◆ **Instructions for the task**:
Starting at the line below holding "Where should I click to: Click the Not" and stopping at the line holding "Like the post via", print every line exactly, both ends included, and leave the rest out.

Stored records
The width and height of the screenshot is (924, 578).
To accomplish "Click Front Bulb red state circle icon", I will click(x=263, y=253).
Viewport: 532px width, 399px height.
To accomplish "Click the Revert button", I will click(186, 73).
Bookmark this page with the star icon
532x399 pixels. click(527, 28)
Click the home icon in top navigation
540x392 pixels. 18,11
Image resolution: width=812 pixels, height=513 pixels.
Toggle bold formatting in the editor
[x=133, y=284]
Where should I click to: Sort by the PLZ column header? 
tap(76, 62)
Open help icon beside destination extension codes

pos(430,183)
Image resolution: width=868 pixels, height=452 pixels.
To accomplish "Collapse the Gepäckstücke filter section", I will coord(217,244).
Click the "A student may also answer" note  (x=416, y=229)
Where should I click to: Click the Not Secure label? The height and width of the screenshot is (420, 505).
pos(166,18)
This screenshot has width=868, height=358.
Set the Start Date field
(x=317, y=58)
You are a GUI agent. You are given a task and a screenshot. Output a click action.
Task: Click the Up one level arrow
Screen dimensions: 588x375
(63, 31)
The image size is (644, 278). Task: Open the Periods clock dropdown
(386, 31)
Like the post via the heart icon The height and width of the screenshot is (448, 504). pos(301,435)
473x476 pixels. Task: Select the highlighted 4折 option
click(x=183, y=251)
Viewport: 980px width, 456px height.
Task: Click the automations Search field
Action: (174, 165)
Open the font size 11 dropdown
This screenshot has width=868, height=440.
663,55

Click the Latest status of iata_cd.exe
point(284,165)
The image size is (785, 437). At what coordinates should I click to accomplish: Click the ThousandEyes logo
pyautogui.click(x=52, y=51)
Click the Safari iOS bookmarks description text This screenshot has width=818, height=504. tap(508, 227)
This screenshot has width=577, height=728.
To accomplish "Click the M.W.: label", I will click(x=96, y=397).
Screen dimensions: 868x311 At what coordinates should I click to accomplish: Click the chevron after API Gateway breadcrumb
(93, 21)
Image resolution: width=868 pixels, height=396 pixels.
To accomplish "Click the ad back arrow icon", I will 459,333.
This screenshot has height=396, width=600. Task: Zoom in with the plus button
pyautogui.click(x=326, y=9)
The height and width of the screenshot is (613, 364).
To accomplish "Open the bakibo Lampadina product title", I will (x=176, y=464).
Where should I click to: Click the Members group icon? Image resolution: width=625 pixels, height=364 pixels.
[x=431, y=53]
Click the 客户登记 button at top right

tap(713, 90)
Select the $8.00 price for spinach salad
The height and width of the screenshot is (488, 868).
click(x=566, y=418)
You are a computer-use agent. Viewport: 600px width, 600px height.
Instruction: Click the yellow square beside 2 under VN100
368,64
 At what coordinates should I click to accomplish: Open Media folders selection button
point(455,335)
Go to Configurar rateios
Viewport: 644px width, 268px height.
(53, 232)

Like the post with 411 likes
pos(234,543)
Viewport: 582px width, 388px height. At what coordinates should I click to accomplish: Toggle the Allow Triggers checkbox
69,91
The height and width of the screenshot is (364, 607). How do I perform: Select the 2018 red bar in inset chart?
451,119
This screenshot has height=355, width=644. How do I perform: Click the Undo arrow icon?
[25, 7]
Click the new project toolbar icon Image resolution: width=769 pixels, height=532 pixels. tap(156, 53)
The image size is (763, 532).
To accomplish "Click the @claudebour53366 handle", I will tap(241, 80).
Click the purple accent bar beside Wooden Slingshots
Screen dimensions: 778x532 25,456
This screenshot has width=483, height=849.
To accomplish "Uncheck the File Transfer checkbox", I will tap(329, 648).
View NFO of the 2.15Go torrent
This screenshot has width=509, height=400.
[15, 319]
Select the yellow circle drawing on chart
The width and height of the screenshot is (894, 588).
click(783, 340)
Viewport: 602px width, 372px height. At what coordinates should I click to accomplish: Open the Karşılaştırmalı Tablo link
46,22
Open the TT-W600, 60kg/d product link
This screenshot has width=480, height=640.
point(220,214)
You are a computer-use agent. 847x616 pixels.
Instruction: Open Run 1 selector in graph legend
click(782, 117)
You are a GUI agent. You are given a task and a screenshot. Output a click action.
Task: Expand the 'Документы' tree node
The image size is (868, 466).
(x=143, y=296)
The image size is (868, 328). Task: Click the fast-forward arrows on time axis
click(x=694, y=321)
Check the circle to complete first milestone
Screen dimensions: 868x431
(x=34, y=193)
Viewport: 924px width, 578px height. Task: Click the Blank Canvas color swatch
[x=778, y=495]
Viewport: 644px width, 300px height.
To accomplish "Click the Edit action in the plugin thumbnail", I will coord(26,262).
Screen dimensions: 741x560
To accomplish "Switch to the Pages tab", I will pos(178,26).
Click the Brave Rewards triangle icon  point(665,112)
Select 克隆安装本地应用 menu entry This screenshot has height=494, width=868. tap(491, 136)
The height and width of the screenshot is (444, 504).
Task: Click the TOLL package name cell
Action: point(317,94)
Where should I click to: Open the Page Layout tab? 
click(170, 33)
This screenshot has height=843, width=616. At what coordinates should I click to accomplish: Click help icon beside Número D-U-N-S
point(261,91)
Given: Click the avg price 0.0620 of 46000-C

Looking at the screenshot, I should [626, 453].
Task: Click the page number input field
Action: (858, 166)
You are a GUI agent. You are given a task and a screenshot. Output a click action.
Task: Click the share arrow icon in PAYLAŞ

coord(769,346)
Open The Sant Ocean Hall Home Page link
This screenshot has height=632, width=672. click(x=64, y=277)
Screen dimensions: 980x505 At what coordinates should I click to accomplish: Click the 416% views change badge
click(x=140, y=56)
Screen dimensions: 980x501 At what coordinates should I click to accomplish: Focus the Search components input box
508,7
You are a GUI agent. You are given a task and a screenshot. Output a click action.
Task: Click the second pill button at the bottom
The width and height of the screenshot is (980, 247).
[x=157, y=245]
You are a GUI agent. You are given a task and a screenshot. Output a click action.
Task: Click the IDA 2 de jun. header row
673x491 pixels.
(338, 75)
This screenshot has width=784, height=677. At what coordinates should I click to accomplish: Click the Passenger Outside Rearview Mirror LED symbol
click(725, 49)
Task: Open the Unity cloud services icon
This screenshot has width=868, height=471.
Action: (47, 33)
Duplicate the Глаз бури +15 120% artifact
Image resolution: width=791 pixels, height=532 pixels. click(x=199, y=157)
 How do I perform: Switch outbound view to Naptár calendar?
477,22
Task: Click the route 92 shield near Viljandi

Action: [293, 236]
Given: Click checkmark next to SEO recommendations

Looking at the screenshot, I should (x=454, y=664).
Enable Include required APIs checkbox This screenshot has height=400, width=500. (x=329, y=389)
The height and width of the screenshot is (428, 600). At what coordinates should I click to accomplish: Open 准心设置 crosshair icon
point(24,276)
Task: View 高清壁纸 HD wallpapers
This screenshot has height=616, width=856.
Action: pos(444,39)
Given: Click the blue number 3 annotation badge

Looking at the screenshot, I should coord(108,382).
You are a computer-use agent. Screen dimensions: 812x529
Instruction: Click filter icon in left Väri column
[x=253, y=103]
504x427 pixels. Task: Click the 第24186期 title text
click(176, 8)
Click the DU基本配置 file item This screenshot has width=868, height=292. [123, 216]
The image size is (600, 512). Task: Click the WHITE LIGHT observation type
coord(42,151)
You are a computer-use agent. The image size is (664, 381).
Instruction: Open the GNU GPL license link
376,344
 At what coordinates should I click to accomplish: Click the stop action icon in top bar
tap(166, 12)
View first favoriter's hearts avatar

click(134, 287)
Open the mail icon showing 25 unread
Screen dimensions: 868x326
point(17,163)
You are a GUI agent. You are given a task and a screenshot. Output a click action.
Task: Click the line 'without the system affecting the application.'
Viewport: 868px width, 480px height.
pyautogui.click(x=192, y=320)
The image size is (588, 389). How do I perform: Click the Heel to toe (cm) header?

◆ **Expected answer**:
Where should I click to: Click the Not Secure label? The height and width of the screenshot is (420, 505).
pos(166,18)
This screenshot has width=868, height=358.
Set the Start Date field
(x=317, y=58)
You are a GUI agent. You are given a task and a screenshot. Output a click action.
Task: Click the Up one level arrow
Screen dimensions: 588x375
(63, 31)
The image size is (644, 278). Task: Open the Periods clock dropdown
(386, 31)
Like the post via the heart icon The height and width of the screenshot is (448, 504). pos(301,435)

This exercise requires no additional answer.